Florida outshines Rust Belt in college bowls
Somewhere, Hillary Clinton must be smiling.
She is, anyhow, if she spent the past month following her election loss to Donald Trump by keeping tabs on the college football bowl season that ended Monday.
Teams from Ohio, Michigan and Pennsylvania -- three pivotal Rust Belt states in her election downfall -- thoroughly disgraced themselves by going 0-11 during the 41-game bowl marathon. The final ding came in Monday’s Rose Bowl when Penn State fell to Southern Cal.
Not that Clinton fared any better in Florida, another battleground state that turned against her.

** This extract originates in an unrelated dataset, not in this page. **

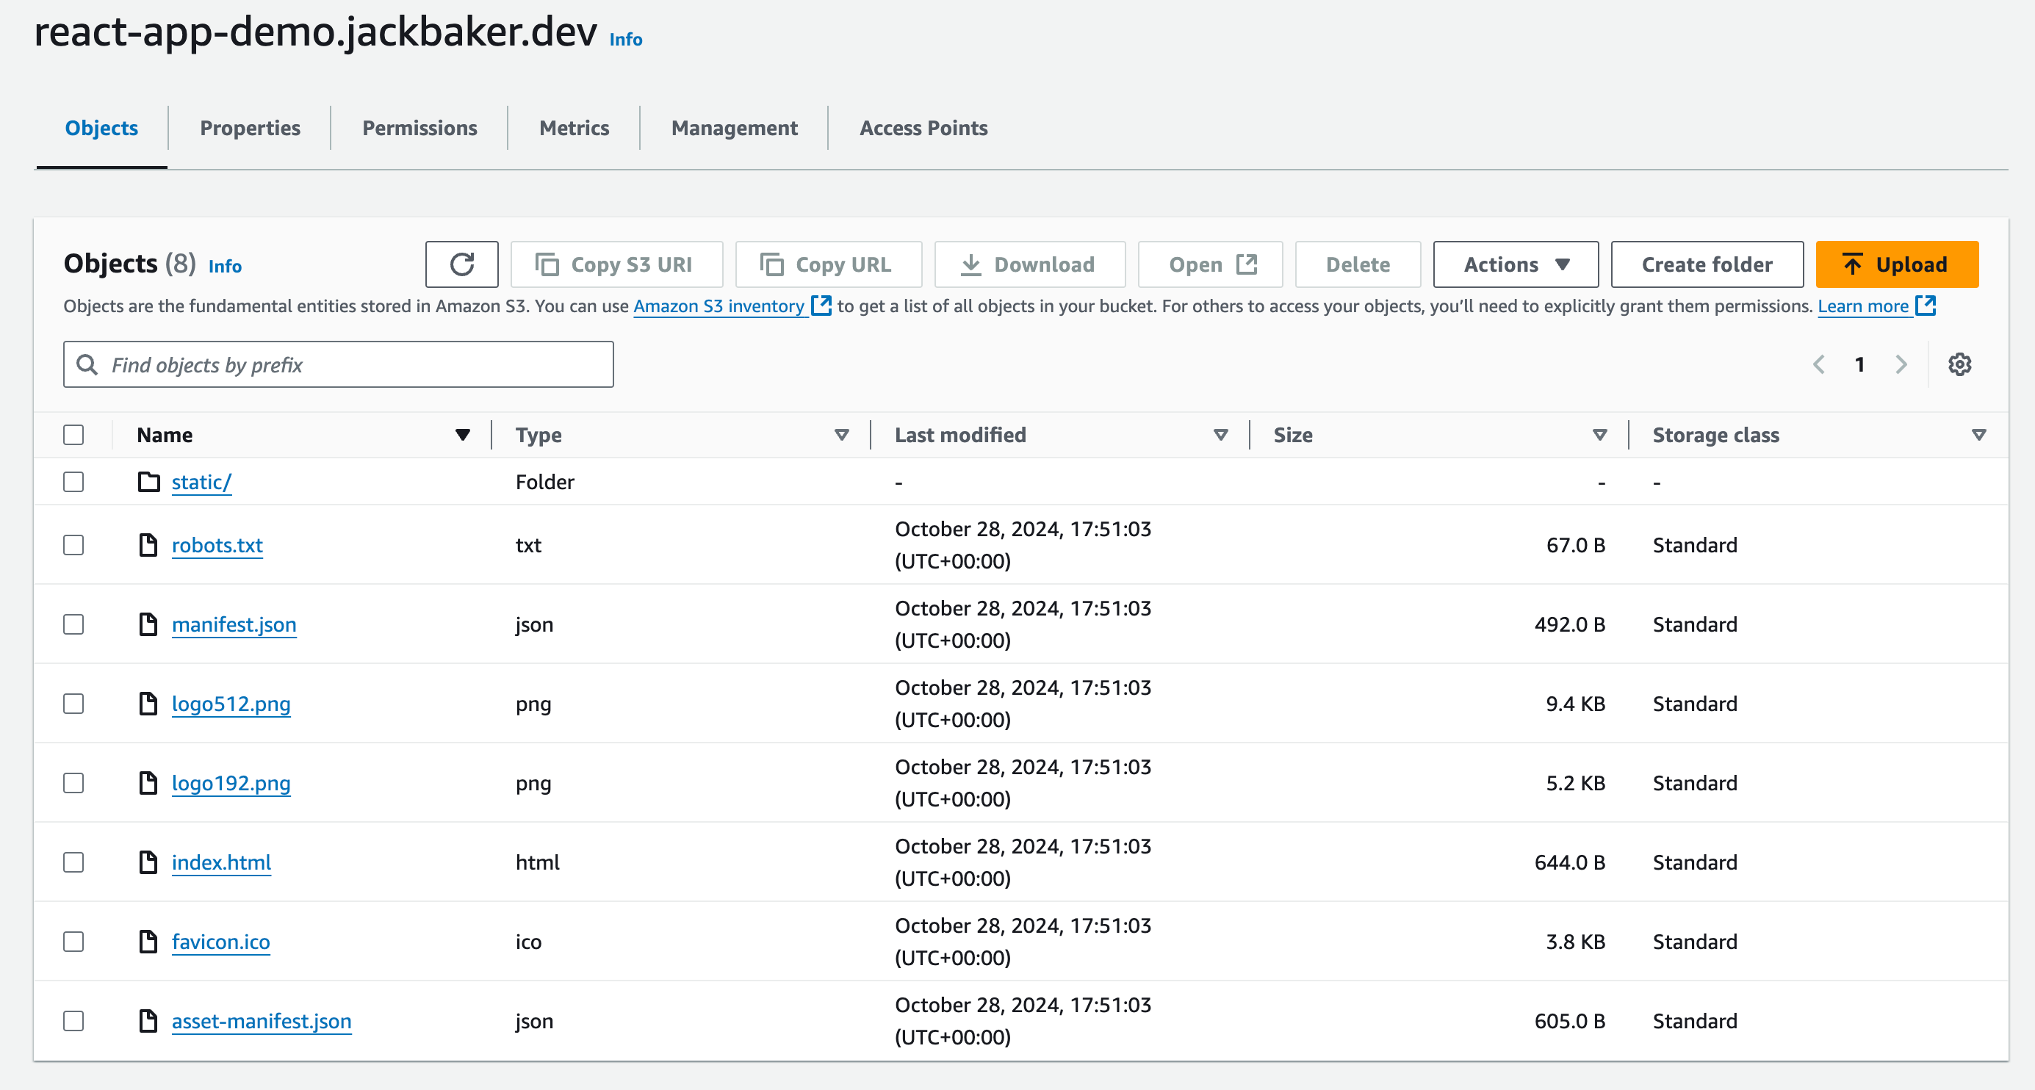Sort by Last modified column arrow

(1221, 434)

But Florida schools went 4-1 in bowls, a turnaround from last year’s dismal 0-4 bowl showing. And Miami, Florida and Florida State posted bowl wins in the same year for the first time in a decade. Throw in South Florida’s victory in the Birmingham Bowl and the Sunshine State produced more bowl winners than any other state. The state’s only bowl loser was Central Florida.

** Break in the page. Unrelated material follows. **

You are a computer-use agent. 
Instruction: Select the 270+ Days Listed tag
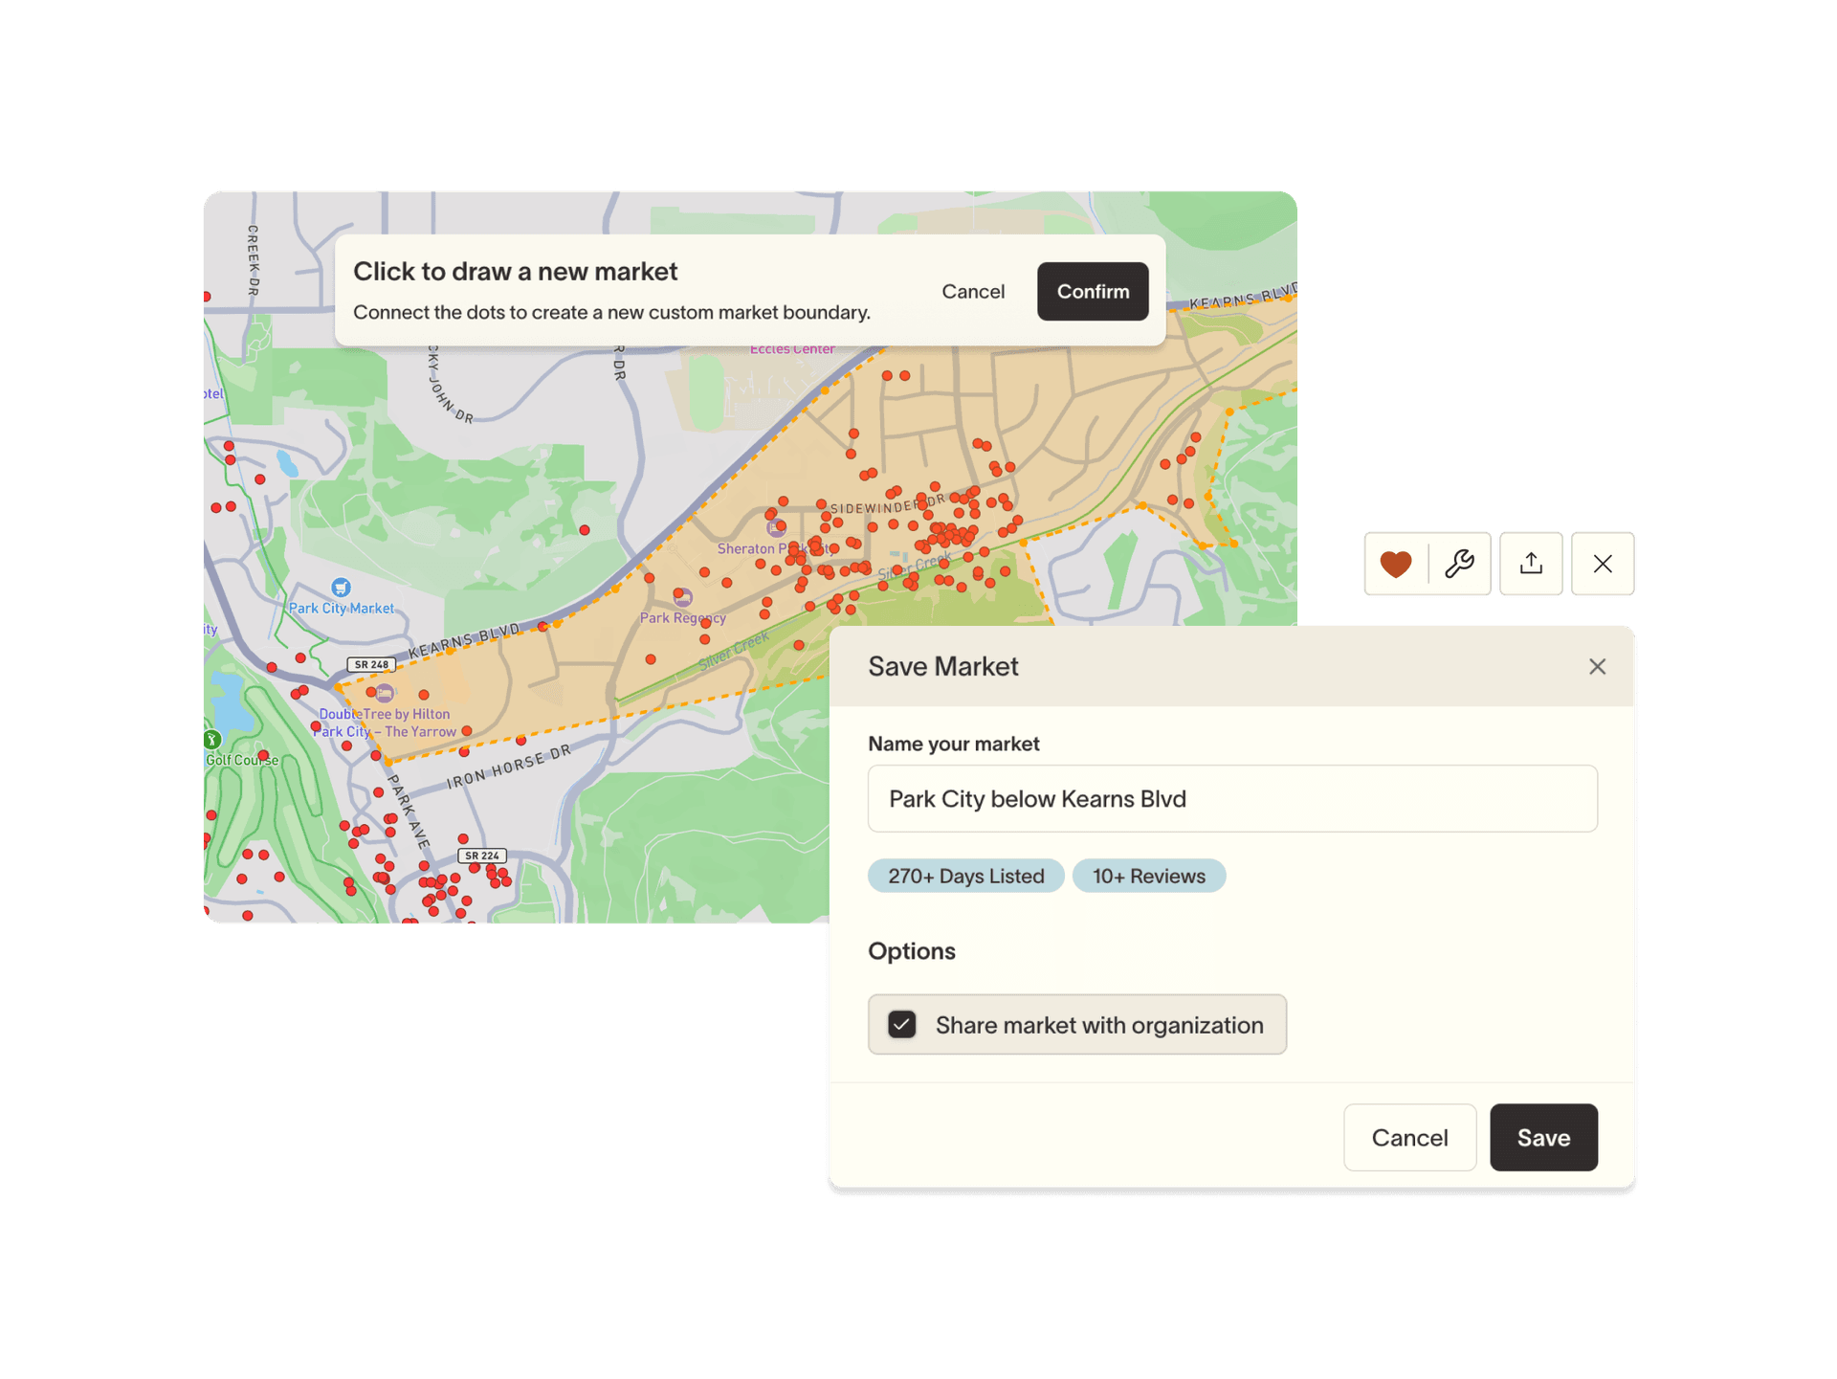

The states of Oklahoma (3-0), California (3-0) and Louisiana (3-1) all had impressive bowl resumes, as well.
Not so Ohio (0-4), Michigan (0-4) and Pennsylvania (0-3), which all came up empty despite teams with lofty rankings, as No. 3 Ohio State, No. 5 Penn State and No. 6 Michigan all went down in flames.
The Atlantic Coast Conference went 8-3, producing at least two more bowl wins than any other conference. The Southeastern Conference went 6-6.
While the bowl schedule is complete, the college football season is not.
Alabama and Clemson will meet Jan. 9 in the College Football Playoff National Championship, which is not technically a bowl.